I am doing a project that involves searching words in the Arabic script on Wiktionary, and when I do a GET request on certain word pages, I get something like this for example:
title="\xd8\xb1\xd8\xa3\xd8\xb3\xd9\x85\xd8\xa7\xd9\x84\xd9\x8a\xd8\xa9">\xd8\xb1\xd8\xa3\xd8\xb3\xd9\x85\xd8\xa7\xd9\x84\xd9\x8a\xd8\xa9</a></li>\n<li><a href="/wiki/%D8%B1%D8%A3%D8%B3%D9%8A"
This corresponds to the following URL: https://en.wiktionary.org/wiki/%D8%B1%D8%A3%D8%B3%D9%8A.
Does anyone know what the \xd8 or %D8 encodings are called? I want to say they are hex codes, but I have already looked up hex codes for the Arabic script and they certainly are not these.

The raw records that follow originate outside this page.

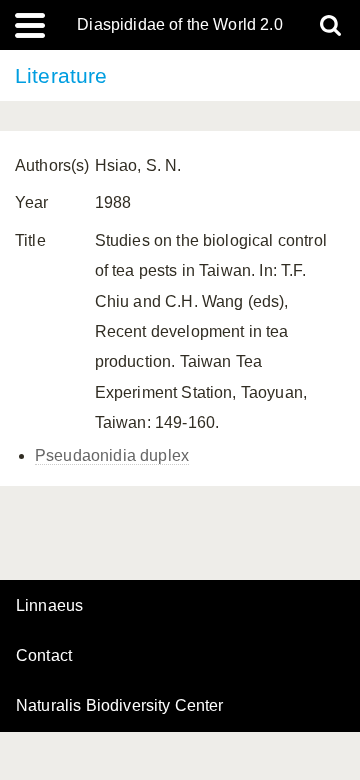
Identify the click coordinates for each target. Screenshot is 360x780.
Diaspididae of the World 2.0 (179, 25)
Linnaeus (49, 606)
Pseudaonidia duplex (112, 455)
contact (44, 655)
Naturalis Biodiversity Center (120, 706)
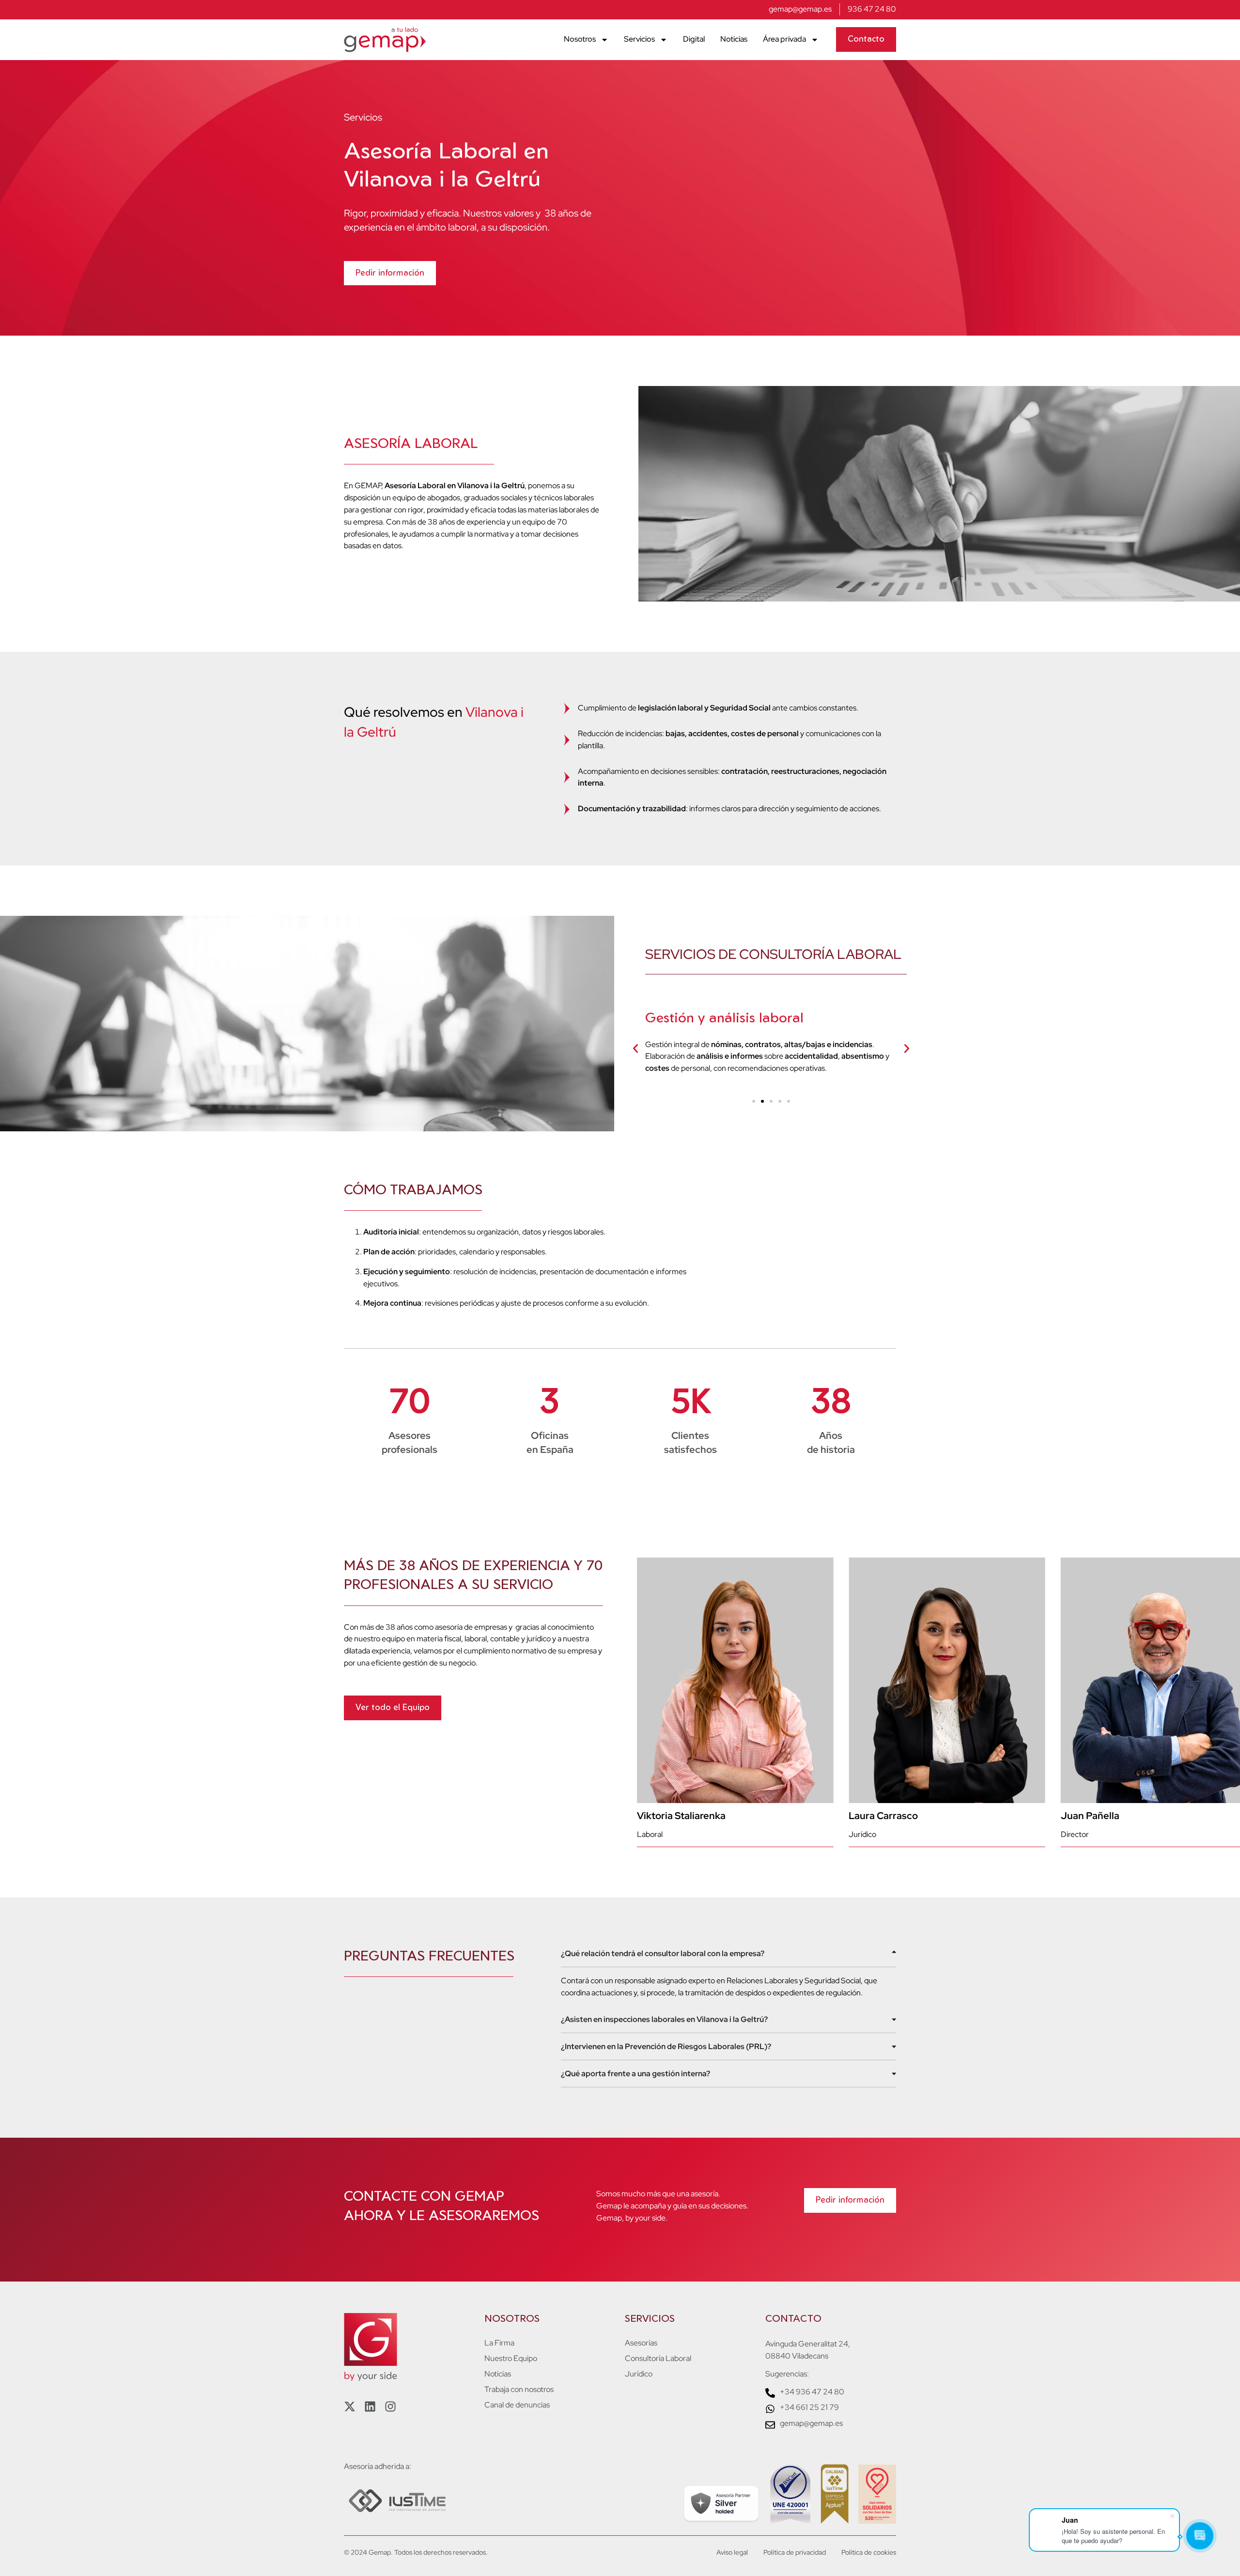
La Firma (499, 2343)
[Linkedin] (370, 2406)
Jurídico (638, 2374)
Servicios (639, 39)
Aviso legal (732, 2552)
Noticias (733, 39)
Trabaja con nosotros (519, 2389)
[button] (635, 1048)
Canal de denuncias (517, 2405)
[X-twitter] (350, 2406)
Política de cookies (868, 2552)
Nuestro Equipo (510, 2358)
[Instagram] (390, 2406)
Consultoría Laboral (658, 2358)
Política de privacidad (794, 2552)
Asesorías (641, 2343)
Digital (694, 39)
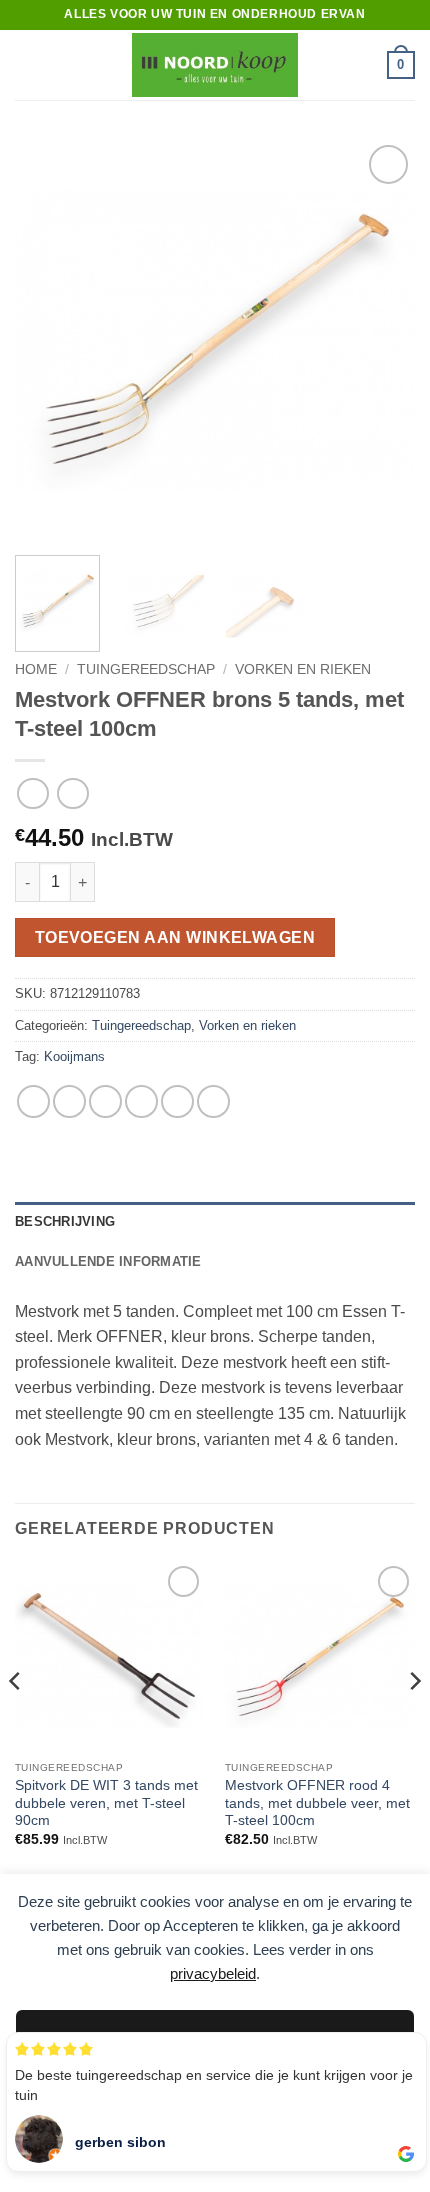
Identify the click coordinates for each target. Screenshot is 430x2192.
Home (36, 669)
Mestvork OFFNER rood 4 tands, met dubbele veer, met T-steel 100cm (317, 1803)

The percentages you see in the url are used to substitute characters that are'nt allowed in URLs, such as special characters like "/", ":" and "&" and non ASCII characters. This is called percent encoding - https://en.m.wikipedia.org/wiki/Percent-encoding
The "\xd.." prefixed represent hexadecimal character codes, since arabic characters fall outside of UTF-8 thats how that have to be represented. Thats assuming that HTML you showed used UTF-8 encoding.